Para melhorar o trânsito, piore

Ao serem expostas ao conceito de "trânsito induzido" (ou "provocado"), muitas pessoas perguntam: então o que o poder público deve fazer, nada? Em uma palavra, a resposta é essa mesmo: "nada". Explicando um pouco melhor: nada para paparicar os usuários de automóvel, o máximo possível para melhorar a vida de quem anda de transporte público, a pé ou de bicicleta. Ou, ainda sendo mais radical: os governos devem até mesmo fazer alguma coisa para complicar mais o trânsito dos carros particulares, induzindo os motoristas a desistirem.

Há muito tempo, os economistas perceberam que a melhor receita para criar consenso contra a inflação é a hiperinflação. Foi o que aconteceu na Alemanha após a Primeira Guerra Mundial (quando o salário de um trabalhador pobre correspondia a um carrinho de feira de notas de dinheiro) ou mesmo no Brasil do final dos anos 1980 até o início dos anos 1990, quando a taxa de desvalorização da moeda chegou a 80% ao mês. Inflação baixa, mesmo que constante e consistente como temos hoje no país, não é tão convincente para fazer as pessoas aceitarem sacrifícios. Mas quando o dinheiro se esvai a cada semana, todos topam os sofrimentos dos ajustes para alcançar estabilidade monetária.

O mesmo acontece com o trânsito: ninguém deixa o conforto do carro se não se vir obrigado a isso, poucos adotam o transporte público voluntariamente. Algo precisa forçar essa decisão. E a melhor forma é deixar o congestionamento revelar toda a sua gravidade.

O conceito de "trânsito induzido" é fruto da constatação feita por engenheiros de tráfego nos EUA e na Inglaterra, ao observar que toda obra de melhoria viária resultava em congestionamento ainda maior, no médio prazo, depois de alguma melhora inicial. Ao saber que o tráfego ficou bom em certa via ou área da cidade, gente que não usava carro passa a utilizá-lo para suas perambulações diárias.

Inversamente, o trânsito pode ser reprimido, por assim dizer, reduzindo as faixas de rolamento; fechando avenidas; tirando carros particulares de faixas reservadas para transporte público; eliminando vagas de estacionamento nas ruas para destiná-las às ciclovias (como agora propôs a Prefeitura de São Paulo) e restringindo a criação de garagens em áreas centrais (ao contrário do que propôs a mesma Prefeitura no ano passado). Enfim, medidas que agravam as dificuldades para aqueles que, mesmo tendo acesso a transporte público, insistam em andar de carro.

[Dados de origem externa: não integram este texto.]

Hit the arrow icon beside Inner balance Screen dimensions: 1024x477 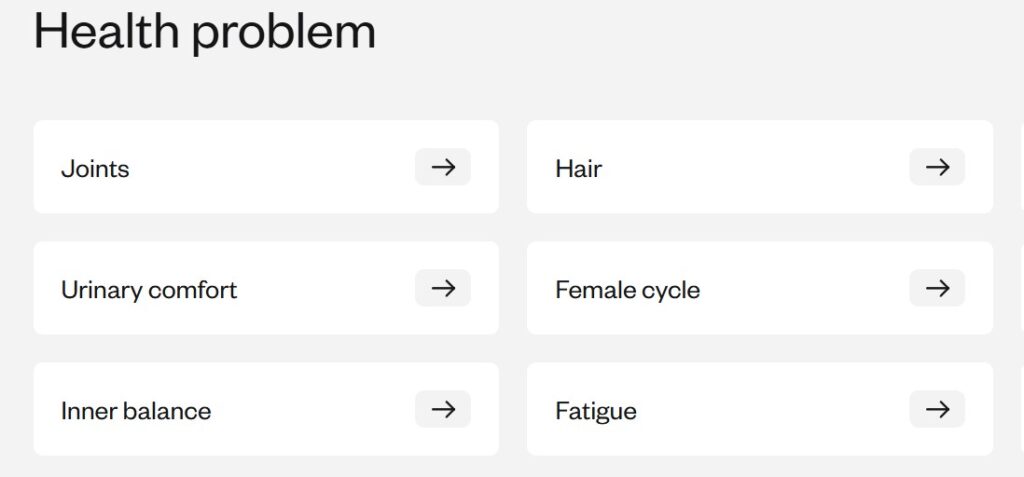point(443,409)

Para quem gosta de olhar o chamado "primeiro mundo": Paris e Nova York fazem um pouco de tudo isso. Inclusive, fecham cerca de 30 km de ruas a cada ano, reduzindo as áreas disponíveis para uso de carros particulares.

Nenhuma dessas medidas, se adotada por aqui, será novidade, portanto: elas já foram todas testadas e avaliadas pelas grandes cidades dos países ditos desenvolvidos, que têm congestionamentos como São Paulo e Rio, apesar de infraestrutura melhor de transportes públicos. O resultado das experiências acumuladas é que aquelas cidades não gastam mais fortunas em dinheiro dos contribuintes para construir soluções viárias para automóveis. Ao contrário: melhoram a vida dos pedestres, dos ciclistas e dos usuários de transporte coletivo, mesmo que, às vezes, atazanando os donos de carros.